ムッシュかまやつさん後追い死 妻他界から数日後に

16年12月、堺正章(右)の70歳記念ライブに飛び入りで登場したムッシュかまやつさん

 グループサウンズ「ザ・スパイダース」のメンバーとして一時代を築いた歌手ムッシュかまやつさん(本名・釜萢弘=かまやつ・ひろし)が1日午後6時5分、膵臓(すいぞう)がんのため都内の病院で死去していたことが2日、分かった。78歳。東京都出身。通夜、葬儀は近親者で営む。後日、お別れの会を開く予定。喪主は長男のミュージシャンTAROかまやつ。かまやつさんの妻も、夫の亡くなる数日前に死去していた。

 長髪にニット帽がトレードマーク。ひょうひょうとした語り口で、世代を超えた音楽ファンに愛されたかまやつさんが、長い闘病の末に逝った。都内の自宅マンションには生花が届けられ、遺体は都内の別の場所に安置されたとみられる。

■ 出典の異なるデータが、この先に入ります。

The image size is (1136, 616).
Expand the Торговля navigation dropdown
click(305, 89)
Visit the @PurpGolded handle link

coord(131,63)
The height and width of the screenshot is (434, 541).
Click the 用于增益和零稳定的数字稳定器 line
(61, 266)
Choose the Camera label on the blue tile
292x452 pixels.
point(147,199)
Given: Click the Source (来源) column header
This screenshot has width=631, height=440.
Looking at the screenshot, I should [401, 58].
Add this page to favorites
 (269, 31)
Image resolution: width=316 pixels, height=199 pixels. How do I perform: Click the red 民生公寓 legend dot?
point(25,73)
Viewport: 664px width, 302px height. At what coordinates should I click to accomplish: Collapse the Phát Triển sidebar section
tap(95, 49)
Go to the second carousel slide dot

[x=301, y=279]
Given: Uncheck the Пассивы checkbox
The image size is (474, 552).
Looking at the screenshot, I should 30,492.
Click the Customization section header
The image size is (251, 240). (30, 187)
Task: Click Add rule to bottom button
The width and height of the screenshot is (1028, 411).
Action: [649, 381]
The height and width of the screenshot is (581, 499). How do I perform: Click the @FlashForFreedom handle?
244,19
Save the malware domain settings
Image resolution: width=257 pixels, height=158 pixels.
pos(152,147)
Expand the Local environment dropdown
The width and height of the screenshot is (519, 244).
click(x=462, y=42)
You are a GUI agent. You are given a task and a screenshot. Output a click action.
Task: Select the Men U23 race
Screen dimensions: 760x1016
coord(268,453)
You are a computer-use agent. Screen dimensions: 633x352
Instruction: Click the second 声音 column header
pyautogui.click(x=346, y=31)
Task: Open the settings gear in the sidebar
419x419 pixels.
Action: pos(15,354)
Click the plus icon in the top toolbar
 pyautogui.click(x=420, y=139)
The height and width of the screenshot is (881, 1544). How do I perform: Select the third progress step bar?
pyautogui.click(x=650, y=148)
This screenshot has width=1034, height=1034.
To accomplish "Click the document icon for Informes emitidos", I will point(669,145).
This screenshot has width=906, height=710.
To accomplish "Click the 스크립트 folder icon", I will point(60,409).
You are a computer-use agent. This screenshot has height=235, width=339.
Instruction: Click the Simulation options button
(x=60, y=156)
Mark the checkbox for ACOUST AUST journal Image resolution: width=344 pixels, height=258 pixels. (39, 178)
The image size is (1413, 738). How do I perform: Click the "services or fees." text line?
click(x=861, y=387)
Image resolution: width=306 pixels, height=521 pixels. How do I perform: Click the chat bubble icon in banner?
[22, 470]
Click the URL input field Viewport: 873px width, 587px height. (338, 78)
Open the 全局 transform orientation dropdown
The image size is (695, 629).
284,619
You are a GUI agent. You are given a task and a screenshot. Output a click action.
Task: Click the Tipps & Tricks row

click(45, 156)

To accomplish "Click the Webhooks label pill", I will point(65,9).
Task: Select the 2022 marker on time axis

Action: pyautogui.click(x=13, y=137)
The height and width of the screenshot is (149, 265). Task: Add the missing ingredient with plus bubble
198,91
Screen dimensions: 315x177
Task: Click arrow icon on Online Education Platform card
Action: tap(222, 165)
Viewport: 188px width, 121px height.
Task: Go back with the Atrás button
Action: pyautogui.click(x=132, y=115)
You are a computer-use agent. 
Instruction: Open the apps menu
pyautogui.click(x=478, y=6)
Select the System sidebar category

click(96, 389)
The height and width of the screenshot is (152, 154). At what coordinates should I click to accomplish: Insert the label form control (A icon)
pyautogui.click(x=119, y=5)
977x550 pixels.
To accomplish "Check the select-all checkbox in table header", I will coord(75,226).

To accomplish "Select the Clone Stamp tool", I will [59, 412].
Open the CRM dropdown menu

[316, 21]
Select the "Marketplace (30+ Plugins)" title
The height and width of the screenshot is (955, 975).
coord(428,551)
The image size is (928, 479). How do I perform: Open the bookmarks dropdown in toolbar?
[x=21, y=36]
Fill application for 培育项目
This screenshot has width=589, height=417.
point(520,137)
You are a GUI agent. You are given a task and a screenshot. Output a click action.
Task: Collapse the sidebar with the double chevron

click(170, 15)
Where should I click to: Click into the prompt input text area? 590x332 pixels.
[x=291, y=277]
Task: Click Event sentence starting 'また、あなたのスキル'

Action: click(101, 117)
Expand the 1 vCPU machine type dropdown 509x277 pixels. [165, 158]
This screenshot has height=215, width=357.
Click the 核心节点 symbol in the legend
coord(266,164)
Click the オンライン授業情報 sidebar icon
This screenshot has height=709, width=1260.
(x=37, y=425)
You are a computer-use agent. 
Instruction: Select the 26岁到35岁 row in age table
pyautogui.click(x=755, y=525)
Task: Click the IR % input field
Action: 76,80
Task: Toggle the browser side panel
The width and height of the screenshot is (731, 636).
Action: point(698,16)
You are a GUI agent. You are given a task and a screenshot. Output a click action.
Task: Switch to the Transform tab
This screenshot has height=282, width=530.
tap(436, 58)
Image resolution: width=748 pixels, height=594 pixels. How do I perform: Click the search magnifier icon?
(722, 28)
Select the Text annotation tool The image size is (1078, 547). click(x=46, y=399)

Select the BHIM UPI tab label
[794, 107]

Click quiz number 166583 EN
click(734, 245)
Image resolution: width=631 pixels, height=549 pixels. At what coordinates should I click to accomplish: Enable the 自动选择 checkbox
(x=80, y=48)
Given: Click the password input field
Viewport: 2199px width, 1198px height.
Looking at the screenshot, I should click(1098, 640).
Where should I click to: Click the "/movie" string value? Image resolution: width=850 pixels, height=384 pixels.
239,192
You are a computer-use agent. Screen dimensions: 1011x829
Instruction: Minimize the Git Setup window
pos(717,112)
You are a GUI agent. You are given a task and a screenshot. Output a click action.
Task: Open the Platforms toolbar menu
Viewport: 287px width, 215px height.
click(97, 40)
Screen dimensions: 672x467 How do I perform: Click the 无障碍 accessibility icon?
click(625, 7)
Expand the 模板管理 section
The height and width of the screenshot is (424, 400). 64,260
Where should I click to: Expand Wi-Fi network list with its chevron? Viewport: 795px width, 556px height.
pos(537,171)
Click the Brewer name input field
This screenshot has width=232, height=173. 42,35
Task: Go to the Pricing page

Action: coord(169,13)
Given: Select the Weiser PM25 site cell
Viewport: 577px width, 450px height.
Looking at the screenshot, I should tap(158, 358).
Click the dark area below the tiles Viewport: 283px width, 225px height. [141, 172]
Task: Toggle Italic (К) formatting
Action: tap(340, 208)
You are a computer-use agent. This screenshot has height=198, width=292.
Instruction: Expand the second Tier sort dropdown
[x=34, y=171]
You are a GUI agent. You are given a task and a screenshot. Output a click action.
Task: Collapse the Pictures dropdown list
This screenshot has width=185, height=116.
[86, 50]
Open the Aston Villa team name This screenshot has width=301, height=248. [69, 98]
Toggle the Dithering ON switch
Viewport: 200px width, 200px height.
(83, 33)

 関係者によると、今年1月10日に体調を崩して都内の病院に入院。当初は食欲もあったものの徐々になくなり、約2カ月の入院生活の末に、親族らにみとられて息を引き取った。苦しむことはなく、おしゃれなかまやつさんらしく、大好きなニット帽をかぶっていた。この数日前には、同じく長い闘病生活の末に、妻も亡くなっていた。

 最初に体調を崩したのは15年秋だった。黄疸(おうだん)が出たので病院で検査をすると、膵臓がんと判明。昨年5月の検査では肝臓がんが見つかった。通院治療をしたが、8月には脱水症状を起こして病院に緊急搬送された。9月に「肝臓がん」の病名を発表した際には「絶対に復活するから心配しないでください」とコメント。再起を誓っていた。

 10月に退院してからは、いとこの歌手森山良子(69)宅に身を寄せながら通院治療を行った。12月には堺正章の70歳記念ライブに飛び入り参加。スパイダースのヒット曲「サマーガール」をデュエットして、元気な姿を見せた。この日、堺は「先月に自宅に遊びに来て、大好きなカレーうどんを食べた。病気は良い方向にいっているみたい」と話していた。

 1939年(昭14)に、日本ジャズ界の草分けであるティーブ・釜萢の長男として生まれた。青山学院高在学中からカントリー&ウエスタンの学生バンドを結成。米軍キャンプでの演奏を中心に活動をした。

 60年代にはザ・スパイダースのメンバーとして活躍。かまやつさんが作曲した「あの時君は若かった」「バン・バン・バン」「ノー・ノー・ボーイ」などが大ヒット。グループサウンズブームをけん引した。70年に解散をした後はソロ歌手として活躍。75年には吉田拓郎(70)が作詞作曲した「我が良き友よ」が大ヒット。TBS系連続ドラマ「時間ですよ」などでは俳優としても活躍した。

 最近は10代のメンバーらとファンクバンド「LIFE IS GROOVE」を結成するなど、精力的に音楽活動を行ってきた。生前には、音楽のことを「不老長寿の薬みたい」と話し、長く第一線で活躍するこつを「好きなんでしょうね。ライブをやっていないと調子悪いんだ」と語っていた。

 音楽は世代や時代、分野を超えて愛される。そのことを体現した78年の生涯だった。

 ◆ムッシュかまやつ(本名・釜萢弘=かまやつ・ひろし)1939年(昭14)1月12日、東京都生まれ。父は日本ジャズ界の草分け的存在のティーブ・釜萢。青山学院高時代に、カントリー&ウエスタンの学生バンドを結成、米軍基地を中心に活動。60年代前半に「ザ・スパイダース」に加入、ギターとボーカルを担当。解散後はソロで活動。99年、堺正章と結成した「ソン・フィルトル」でNHK紅白歌合戦に出場。TBS系ドラマ「時間ですよ」シリーズ、同局系「ビートたけしの学問のススメ」などにも出演。歌手森山良子はいとこ、長男TAROかまやつはミュージシャン。